Este hecho sin precedentes en Sudamérica ha generado una crisis política y diplomática de alcance global.

La operación del 3 de enero de 2026 fue descrita por el presidente Donald Trump como un “ataque a gran escala” que él mismo observó “en tiempo real”. Involucró a más de 200 efectivos de fuerzas especiales, como la Fuerza Delta, y aproximadamente 150 aeronaves que sobrevolaron el espacio aéreo venezolano. Los ataques se concentraron en objetivos militares clave en Caracas, como Fuerte Tiuna y la Base Aérea La Carlota, así como en los estados de Miranda, Aragua y La Guaira.

Según el general Dan Caine, jefe del Estado Mayor, Maduro y Flores “se rindieron y quedaron bajo custodia del Departamento de Justicia” sin que se produjeran bajas estadounidenses. El gobierno de Trump reveló que la planificación incluyó la construcción de una réplica de la casa de seguridad de Maduro para practicar el asalto y el uso de tácticas de “ceguera electrónica” para neutralizar las defensas venezolanas.

Tras su captura, Maduro y Flores fueron trasladados en un avión militar a Nueva York.

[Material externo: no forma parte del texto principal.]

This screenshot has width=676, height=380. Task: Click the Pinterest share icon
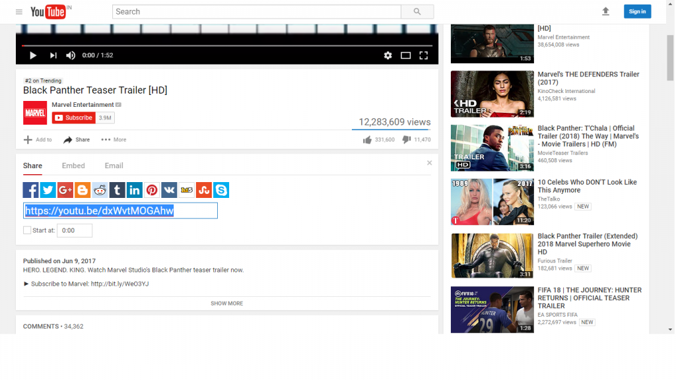152,190
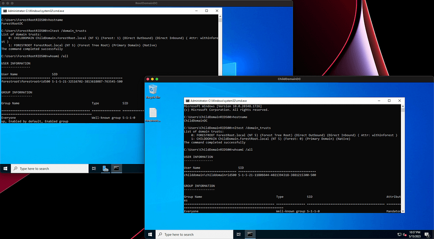The height and width of the screenshot is (239, 434).
Task: Open the Recycle Bin on ChildDomainDC desktop
Action: point(153,90)
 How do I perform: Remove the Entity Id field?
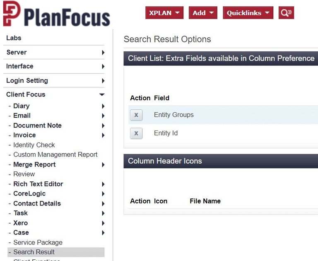coord(136,133)
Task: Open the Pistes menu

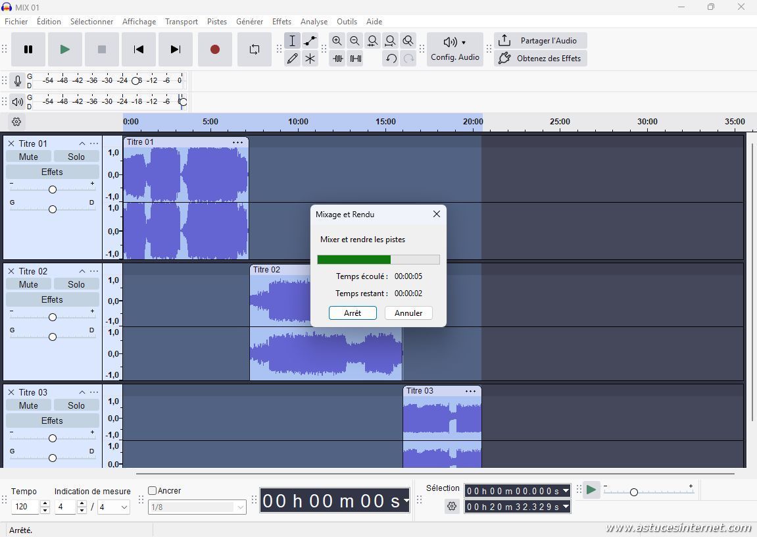Action: (217, 22)
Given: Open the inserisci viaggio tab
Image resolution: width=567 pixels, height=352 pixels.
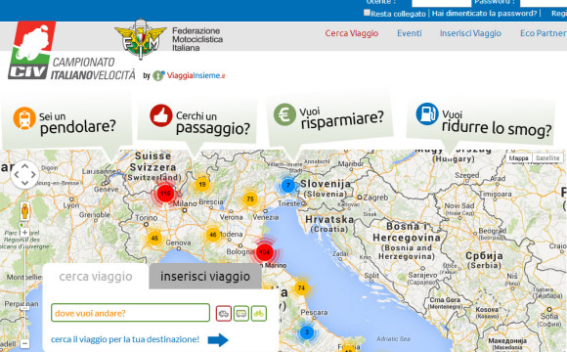Looking at the screenshot, I should [205, 277].
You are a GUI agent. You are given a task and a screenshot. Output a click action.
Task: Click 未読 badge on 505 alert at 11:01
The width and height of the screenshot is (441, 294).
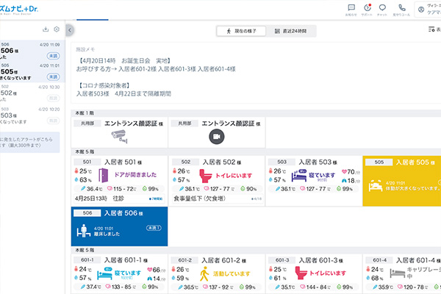tap(53, 76)
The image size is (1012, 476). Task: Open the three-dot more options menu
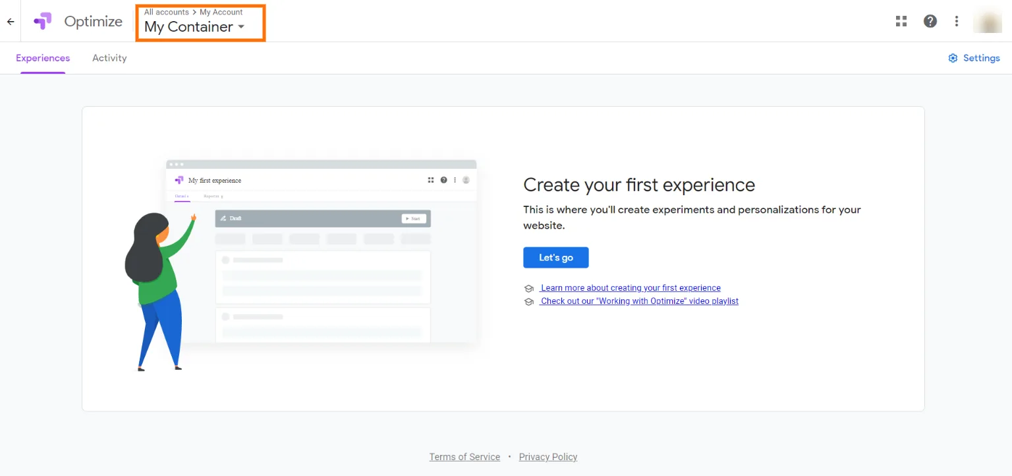[957, 21]
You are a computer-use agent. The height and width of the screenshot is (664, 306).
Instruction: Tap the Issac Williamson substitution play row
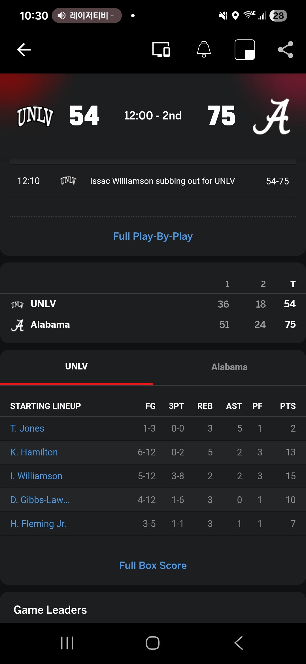153,181
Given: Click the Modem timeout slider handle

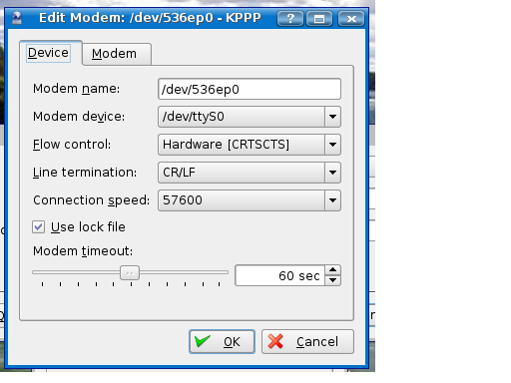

El gobierno venezolano, a través del ministro de Defensa Vladimir Padrino y la vicepresidenta Delcy Rodríguez, calificó el hecho como una “brutal agresión militar” y un “secuestro”, declarando el estado de “conmoción exterior”. La legalidad de la operación ha sido ampliamente cuestionada por diversos actores internacionales, al no contar con la autorización del Congreso estadounidense ni del Consejo de Seguridad de la ONU.